> [OBJECTIVE] Reproduce the data from its start through the line holding "coord(104,223)", inclusive, swapping "Edit link" for "Reply link" and leaving all else unchanged.

═══

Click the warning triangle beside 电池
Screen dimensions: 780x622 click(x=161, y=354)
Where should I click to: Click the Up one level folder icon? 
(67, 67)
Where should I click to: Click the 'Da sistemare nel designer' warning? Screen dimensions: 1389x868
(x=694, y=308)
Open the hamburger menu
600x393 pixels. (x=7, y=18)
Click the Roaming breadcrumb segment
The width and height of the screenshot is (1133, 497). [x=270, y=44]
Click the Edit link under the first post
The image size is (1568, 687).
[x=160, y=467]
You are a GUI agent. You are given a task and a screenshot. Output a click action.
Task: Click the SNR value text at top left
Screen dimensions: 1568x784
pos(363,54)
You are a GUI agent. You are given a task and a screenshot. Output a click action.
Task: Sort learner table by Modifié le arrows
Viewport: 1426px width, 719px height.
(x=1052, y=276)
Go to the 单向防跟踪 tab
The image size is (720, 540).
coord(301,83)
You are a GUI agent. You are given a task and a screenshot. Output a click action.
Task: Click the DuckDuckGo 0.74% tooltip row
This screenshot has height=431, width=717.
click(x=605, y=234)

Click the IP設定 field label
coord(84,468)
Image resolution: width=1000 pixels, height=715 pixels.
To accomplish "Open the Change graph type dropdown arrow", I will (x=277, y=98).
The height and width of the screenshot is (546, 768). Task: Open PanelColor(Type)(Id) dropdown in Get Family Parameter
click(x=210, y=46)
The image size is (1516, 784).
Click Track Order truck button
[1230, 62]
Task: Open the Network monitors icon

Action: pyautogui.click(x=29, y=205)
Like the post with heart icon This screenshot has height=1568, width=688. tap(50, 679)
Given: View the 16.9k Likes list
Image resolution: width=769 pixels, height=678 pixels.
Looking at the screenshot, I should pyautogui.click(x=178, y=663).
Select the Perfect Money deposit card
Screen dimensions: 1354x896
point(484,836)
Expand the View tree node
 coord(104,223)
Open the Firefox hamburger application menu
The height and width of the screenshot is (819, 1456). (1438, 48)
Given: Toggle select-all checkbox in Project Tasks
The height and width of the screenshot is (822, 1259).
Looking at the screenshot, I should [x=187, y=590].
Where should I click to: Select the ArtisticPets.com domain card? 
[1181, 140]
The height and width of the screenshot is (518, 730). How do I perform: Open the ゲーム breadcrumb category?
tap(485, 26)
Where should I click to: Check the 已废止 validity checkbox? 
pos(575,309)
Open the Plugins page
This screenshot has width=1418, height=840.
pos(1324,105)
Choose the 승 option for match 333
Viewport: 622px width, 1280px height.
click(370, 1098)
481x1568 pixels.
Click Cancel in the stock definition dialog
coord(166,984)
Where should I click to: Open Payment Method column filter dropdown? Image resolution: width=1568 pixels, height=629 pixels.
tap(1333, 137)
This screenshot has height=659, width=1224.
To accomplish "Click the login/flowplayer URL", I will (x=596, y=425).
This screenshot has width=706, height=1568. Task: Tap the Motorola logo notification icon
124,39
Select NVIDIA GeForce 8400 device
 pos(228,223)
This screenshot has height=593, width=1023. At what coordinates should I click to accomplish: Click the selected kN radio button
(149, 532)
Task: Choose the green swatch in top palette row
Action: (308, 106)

═══

> [ANSWER FOR THE TASK]
Click the warning triangle beside 电池
Screen dimensions: 780x622 click(x=161, y=354)
Where should I click to: Click the Up one level folder icon? 
(67, 67)
Where should I click to: Click the 'Da sistemare nel designer' warning? Screen dimensions: 1389x868
(x=694, y=308)
Open the hamburger menu
600x393 pixels. (x=7, y=18)
Click the Roaming breadcrumb segment
The width and height of the screenshot is (1133, 497). [x=270, y=44]
Click the Reply link under the first post
The image size is (1568, 687).
[x=160, y=467]
You are a GUI agent. You are given a task and a screenshot. Output a click action.
Task: Click the SNR value text at top left
Screen dimensions: 1568x784
pos(363,54)
You are a GUI agent. You are given a task and a screenshot. Output a click action.
Task: Sort learner table by Modifié le arrows
Viewport: 1426px width, 719px height.
(x=1052, y=276)
Go to the 单向防跟踪 tab
The image size is (720, 540).
coord(301,83)
You are a GUI agent. You are given a task and a screenshot. Output a click action.
Task: Click the DuckDuckGo 0.74% tooltip row
This screenshot has height=431, width=717.
click(x=605, y=234)

Click the IP設定 field label
coord(84,468)
Image resolution: width=1000 pixels, height=715 pixels.
To accomplish "Open the Change graph type dropdown arrow", I will (x=277, y=98).
The height and width of the screenshot is (546, 768). Task: Open PanelColor(Type)(Id) dropdown in Get Family Parameter
click(x=210, y=46)
The image size is (1516, 784).
Click Track Order truck button
[1230, 62]
Task: Open the Network monitors icon

Action: pyautogui.click(x=29, y=205)
Like the post with heart icon This screenshot has height=1568, width=688. tap(50, 679)
Given: View the 16.9k Likes list
Image resolution: width=769 pixels, height=678 pixels.
Looking at the screenshot, I should pyautogui.click(x=178, y=663).
Select the Perfect Money deposit card
Screen dimensions: 1354x896
point(484,836)
Expand the View tree node
 coord(104,223)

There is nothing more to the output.